- Born: Haitham Sabah Shaker Mohammed al-Badri unknown likely Samarra (origin of the al-Badri clan and his principal area of operations)
- Died: 2 August 2007 Samarra, Salahuddin Governorate, Iraq
- Allegiance: Baathist Iraq (until 2003) Jamaat Ansar al-Sunna (2003–2004) Al-Qaeda (2004–2006) Al-Qaeda in Iraq (2004–2006); Islamic State of Iraq (2006–2007)
- Branch: Republican Guard (Iraq) (until 2003) Military of al-Qaeda in Iraq (2004–2006) Military of the Islamic State (2006–2007)
- Rank: Warrant Officer (until 2003) Commander (Al-Qaeda in Iraq) (2004–2006) Commander (Islamic State of Iraq) (2006–2007)
- Conflicts: Iraq War (2003–2007) †

= Haitham al-Badri =

AQI Commander

Haitham Sabah Shaker Mohammed al-Badri (هيثم صباح شاكر محمد البدري, died 2 August 2007) was a commander of Al-Qaeda in Iraq (AQI) in Salahuddin Province who reportedly masterminded the 2006 al-Askari mosque bombing which substantially damaged the Shiite mosque and set off a wave of retaliatory violence by the Shiites against other Muslims.
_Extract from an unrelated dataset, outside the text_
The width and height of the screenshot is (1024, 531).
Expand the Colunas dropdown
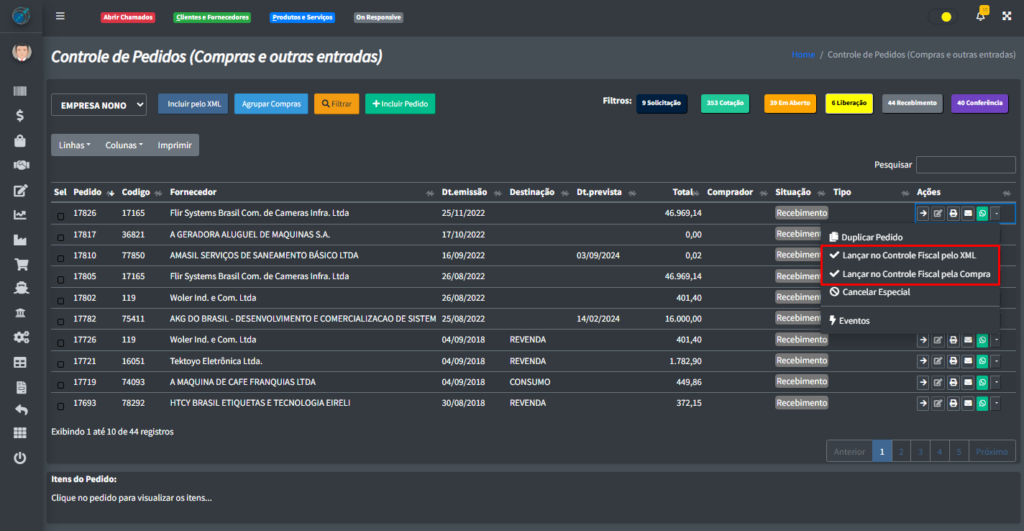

He was a former Iraqi government official under Saddam Hussein while other sources state he was a warrant officer in the Republican Guard; and following the US-led invasion in 2003, joined Jamaat Ansar al-Sunna before becoming a member of Al-Qaeda in Iraq. Badri was killed in a US airstrike east of Samarra on 2 August 2007.

He was a distant relative of future Islamic State leader Ibrahim al-Badri al-Samarrai (Abu Bakr al-Baghdadi), being the son of one of al-Baghdadi's cousins.